-- Collected data --
········

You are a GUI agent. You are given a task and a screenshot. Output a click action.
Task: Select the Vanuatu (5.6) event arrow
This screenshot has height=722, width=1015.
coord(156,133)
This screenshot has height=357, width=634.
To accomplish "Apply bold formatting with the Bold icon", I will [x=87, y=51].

········

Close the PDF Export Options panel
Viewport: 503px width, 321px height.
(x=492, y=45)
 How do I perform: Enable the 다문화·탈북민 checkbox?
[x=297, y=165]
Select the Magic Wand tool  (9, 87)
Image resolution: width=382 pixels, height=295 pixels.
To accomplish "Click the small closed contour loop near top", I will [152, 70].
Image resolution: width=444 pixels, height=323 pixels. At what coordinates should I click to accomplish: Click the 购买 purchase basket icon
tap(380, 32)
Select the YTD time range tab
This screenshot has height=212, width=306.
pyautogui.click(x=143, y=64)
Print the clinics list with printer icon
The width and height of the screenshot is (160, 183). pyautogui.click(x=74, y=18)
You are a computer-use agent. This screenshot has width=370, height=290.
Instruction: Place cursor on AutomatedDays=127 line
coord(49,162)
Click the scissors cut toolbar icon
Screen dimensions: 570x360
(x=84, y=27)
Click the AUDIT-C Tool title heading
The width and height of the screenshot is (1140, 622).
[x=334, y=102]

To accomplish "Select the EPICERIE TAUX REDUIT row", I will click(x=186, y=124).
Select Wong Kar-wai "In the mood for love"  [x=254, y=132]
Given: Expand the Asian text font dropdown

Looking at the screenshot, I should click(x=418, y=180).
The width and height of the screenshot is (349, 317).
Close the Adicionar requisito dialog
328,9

········

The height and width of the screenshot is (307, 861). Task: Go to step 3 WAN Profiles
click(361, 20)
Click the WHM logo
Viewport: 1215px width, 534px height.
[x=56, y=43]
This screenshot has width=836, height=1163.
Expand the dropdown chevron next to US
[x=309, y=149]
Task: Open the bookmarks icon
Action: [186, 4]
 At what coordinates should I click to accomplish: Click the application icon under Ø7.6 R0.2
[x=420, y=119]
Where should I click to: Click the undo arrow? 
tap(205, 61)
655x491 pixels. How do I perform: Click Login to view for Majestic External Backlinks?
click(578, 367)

········

All lines in the preceding records that hold the word "will" need to be copied.

-- EXERCISE RESPONSE --
To accomplish "Apply bold formatting with the Bold icon", I will [x=87, y=51].
To accomplish "Click the small closed contour loop near top", I will [152, 70].
To accomplish "Select the EPICERIE TAUX REDUIT row", I will click(x=186, y=124).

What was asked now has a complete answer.